The Lean Architecture

First, look at "Protecting your MySQL database from SQL injection attacks with GreenSQL ". Okay, a longish article on the ins and outs of installing something that blah blah blah

Wait -- what? GreenSQL is a proxy for MySQL that checks the SQL for certain kinds of injection attacks!?!?!

Now read Twisted Radix: This is a Rant . Oh. I get it. The comments in the original article are a riot. Bottom Line: there's no point in adding a layer like GreenSQL. You don't need to "check" for SQL injection attacks, since it's easier to simply prevent them.

Just use bind variables.

Rather than layer on extra software, one should just read the OWASP Top 10 Vulnerabilities and address them systematically.

A1 Cross Site Scripting.

Assume all user inputs include hidden javascript, and do appropriate HTML encoding. Do HTML Encoding. That's it.

A2 Injection Flaws.

Never build strings of anything, particularly SQL. Use bind variables, or similar techniques like HTML encoding. That's all. Don't layer in extra junk. Use. Bind. Variables.

A3 Malicious File Execution.

Assume all user files are binaries that will cause problems. Validate the contents and segregate them into "media" directories that can't be used for other purposes. Django uses PIL to validate image files. And Django never accepts a filename from the web -- it generates its own. Always Generate Filenames.

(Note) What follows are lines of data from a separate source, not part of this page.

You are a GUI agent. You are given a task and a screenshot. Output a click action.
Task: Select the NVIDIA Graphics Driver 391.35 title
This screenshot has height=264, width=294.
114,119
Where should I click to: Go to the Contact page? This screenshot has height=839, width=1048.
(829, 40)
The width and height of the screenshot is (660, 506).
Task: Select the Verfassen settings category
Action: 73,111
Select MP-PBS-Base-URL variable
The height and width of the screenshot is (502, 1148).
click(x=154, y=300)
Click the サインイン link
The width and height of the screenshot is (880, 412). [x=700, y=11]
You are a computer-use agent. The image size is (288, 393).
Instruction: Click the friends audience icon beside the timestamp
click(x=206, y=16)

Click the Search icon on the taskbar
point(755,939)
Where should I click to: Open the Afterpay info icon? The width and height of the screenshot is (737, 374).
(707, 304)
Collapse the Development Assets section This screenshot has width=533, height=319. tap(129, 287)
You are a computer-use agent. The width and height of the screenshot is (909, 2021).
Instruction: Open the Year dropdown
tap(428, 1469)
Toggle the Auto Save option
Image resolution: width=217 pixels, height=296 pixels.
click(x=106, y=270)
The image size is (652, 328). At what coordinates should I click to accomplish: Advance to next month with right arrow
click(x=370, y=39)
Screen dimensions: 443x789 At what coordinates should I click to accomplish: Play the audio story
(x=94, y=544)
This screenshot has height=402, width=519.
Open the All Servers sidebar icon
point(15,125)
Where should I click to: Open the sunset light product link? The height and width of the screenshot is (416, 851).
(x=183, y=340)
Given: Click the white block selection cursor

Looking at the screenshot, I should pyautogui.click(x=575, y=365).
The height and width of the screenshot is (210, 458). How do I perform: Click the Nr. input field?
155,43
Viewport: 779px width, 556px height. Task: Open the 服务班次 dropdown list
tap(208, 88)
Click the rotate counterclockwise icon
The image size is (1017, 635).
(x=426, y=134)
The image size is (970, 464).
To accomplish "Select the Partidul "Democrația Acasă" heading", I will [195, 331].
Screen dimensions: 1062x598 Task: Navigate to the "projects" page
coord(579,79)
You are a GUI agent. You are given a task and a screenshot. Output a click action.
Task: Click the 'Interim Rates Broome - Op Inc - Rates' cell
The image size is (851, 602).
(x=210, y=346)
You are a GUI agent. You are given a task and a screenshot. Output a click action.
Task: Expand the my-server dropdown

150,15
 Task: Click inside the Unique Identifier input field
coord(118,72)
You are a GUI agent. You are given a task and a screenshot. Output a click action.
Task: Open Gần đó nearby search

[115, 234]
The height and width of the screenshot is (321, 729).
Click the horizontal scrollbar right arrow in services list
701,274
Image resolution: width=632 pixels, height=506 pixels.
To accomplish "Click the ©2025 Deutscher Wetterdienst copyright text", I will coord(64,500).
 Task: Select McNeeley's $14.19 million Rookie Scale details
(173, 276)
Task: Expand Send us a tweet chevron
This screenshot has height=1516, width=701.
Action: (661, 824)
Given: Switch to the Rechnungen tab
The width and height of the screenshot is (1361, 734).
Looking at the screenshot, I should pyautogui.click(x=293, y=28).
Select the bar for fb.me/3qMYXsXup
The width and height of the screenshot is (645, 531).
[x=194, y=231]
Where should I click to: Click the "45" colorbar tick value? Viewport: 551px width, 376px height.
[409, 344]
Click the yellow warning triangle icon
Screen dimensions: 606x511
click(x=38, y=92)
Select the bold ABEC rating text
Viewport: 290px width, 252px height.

A4 Insecure Direct Object Reference.

This is subtle, since REST demands a direct object reference. Providing a reference isn't a problem, as long as object dereferencing has appropriate authorization checks.

A5 Cross Site Request Forgery.

This is complicated -- there are a lot of use cases for bookmarking and spoofing form data. It's handled by Django in a pretty cool way -- a simple hidden field with a unique token that must come back as sent. This is the "nonce" technique used in digest authentication.

A6 Information Leakage and Improper Error Handling.

That's what logs are for. HTML bletches are a big mistake. When in doubt, show 500.html and keep quiet. Don't Debug via End-User HTML.

A7 Broken Authentication and Session Management.

Here's a tip: use a framework that does this -- Don't Roll Your Own™.

A8 Insecure Cryptographic Storage.

Like A5, this is tough: everyone wants to use crypto, but no one knows how to do key management. A hard-coded key is useless. Encrypted databases are only as secure as the keys, and the keys never seem to get handled properly. Also, you have keep the database behind a firewall so only the web server itself has access. Never store passwords, only digests of passwords.

A9 Insecure Communications.

SSL is easy. Use it.

A10 Failure to Restrict URL Access.

Obscurity is not Security. You can't say "no one will find the backdoor URL for debugging." They will. Plan on it. Either secure it, or don't do it.

There's no room for after-the-fact glue like GreenSQL. All of the OWASP vulnerabilities are solved in the basic design of the framework you chose and the application built on that framework.

An application that assembles SQL on the fly is flawed to begin with, and no amount of patching will fix it. It's an arms race between SQL injection tricks and software filtering. Someone can always create SQL so confusingly complex that the tool is fooled.

Further, everything you add can add bugs and vulnerabilities. Less software is better; no software is best. Keep it lean, simple and secure.